Cette équipe de virologues et de modélisateurs de l’Université de Copenhague nous explique pourquoi, en dépit d’une campagne de vaccination anti-COVID en marche, certaines régions du monde font face à une vague épidémique toujours intense. L’exemple est pris avec la région de Manaus aux prises avec le variant brésilien, un variant susceptible d'être plus transmissible et capable d'échapper à l'immunité. Ces travaux, publiés dans la revue Science, illustrent l’urgence de vacciner très vite contre les souches en circulation et de surveiller l’émergence et la circulation des différentes souches du virus afin de maîtriser totalement la pandémie.
Le Brésil a connu une deuxième vague épidémique massive et certains systèmes de santé se sont effondrés. La ville de Manaus traverse une situation dramatique depuis décembre 2020. La ville avait été si durement touchée par la première vague de 2020 qu'elle avait un temps été considérée comme l'une des rares communautés dans le monde à avoir atteint l'immunité collective.
Fin 2020 environ 75% de la population de la ville avait été infectée.
Mais cela n’a pas empêché la deuxième vague de frapper en novembre et décembre. Manaus constitue donc un bon exemple de l’impossibilité de contrer le virus en se forçant une voie vers l'immunité naturelle collective.
En cause, le variant P.1 : les chercheurs danois, avec des collègues du Brésil et du Royaume-Uni développent ici les raisons pour lesquelles la région de Manaus fait à nouveau face à une circulation galopante du virus : une variante agressive du coronavirus appelée P.1 semble être la cause de la reprise épidémique. Leur modèle, basé sur les données épidémiologiques, biologiques et génétiques recueillies depuis un an dans la région, indique que le variant P.1 est susceptible d'être plus transmissible que les souches précédentes et de pouvoir échapper à l'immunité acquise par l'infection par la souche d’origine. L’analyse de 184 échantillons de données de séquençage génétique indique, en particulier, que P.1 a acquis 17 mutations dont un trio important de mutations dans la protéine de pointe (K417T, E484K et N501Y).
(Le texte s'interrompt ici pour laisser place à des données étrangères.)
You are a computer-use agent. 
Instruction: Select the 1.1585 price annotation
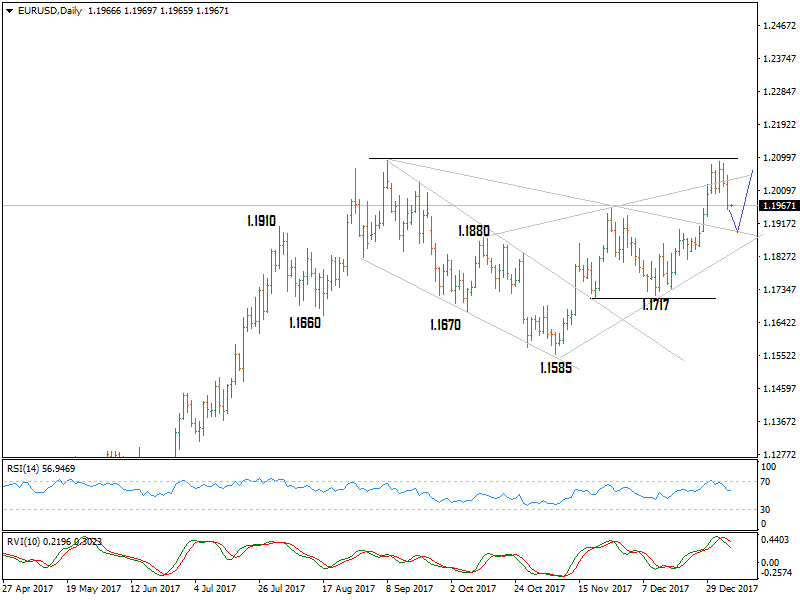tap(555, 368)
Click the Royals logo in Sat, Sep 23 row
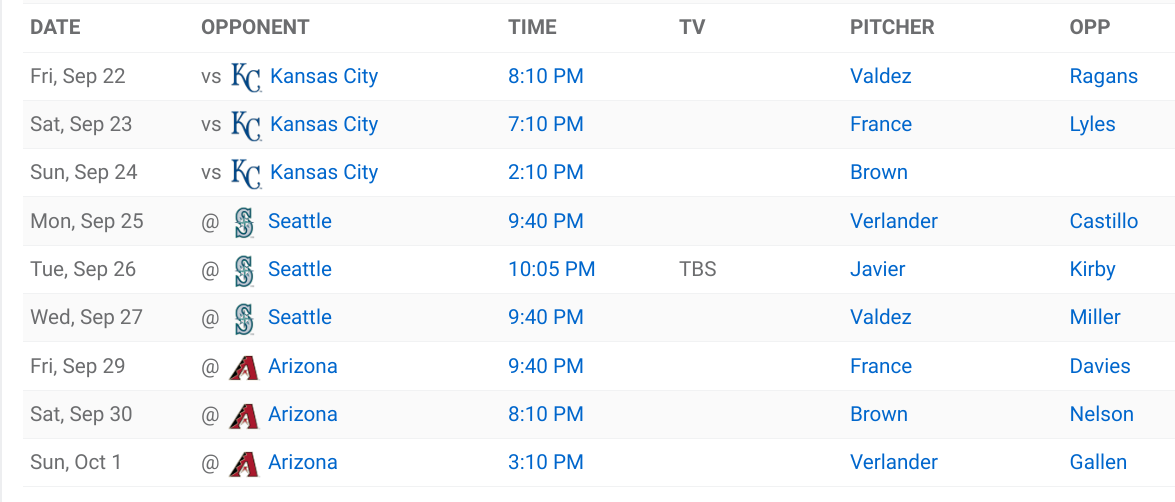Viewport: 1175px width, 502px height. pyautogui.click(x=246, y=124)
P.1, un variant dominant : l’auteur principal, Samir Bhatt, chercheur à l'Université de Copenhague explique que P.1 est apparu à Manaus vers novembre 2020 et que sa prévalence a atteint en seulement 7 semaines, 87% des échantillons positifs. Depuis, explique le chercheur, P.1 s’est propagé dans plusieurs autres États du Brésil ainsi que dans de nombreux autres pays du monde.
- Sur la base d’un modèle épidémiologique pour estimer son degré de transmissibilité, les chercheurs estiment que P.1 est susceptible d'être entre 1,7 et 2,4 fois plus transmissible que les lignées non-P1 du coronavirus.
- Enfin, ils concluent également que P.1 est susceptible de pouvoir échapper à entre 10 et 46% de l'immunité acquise par une infection par un coronavirus non-P.1.
Des résultats qui appellent à une surveillance accrue des infections et des différentes souches du virus absolument indispensable pour parvenir à maîtriser la pandémie.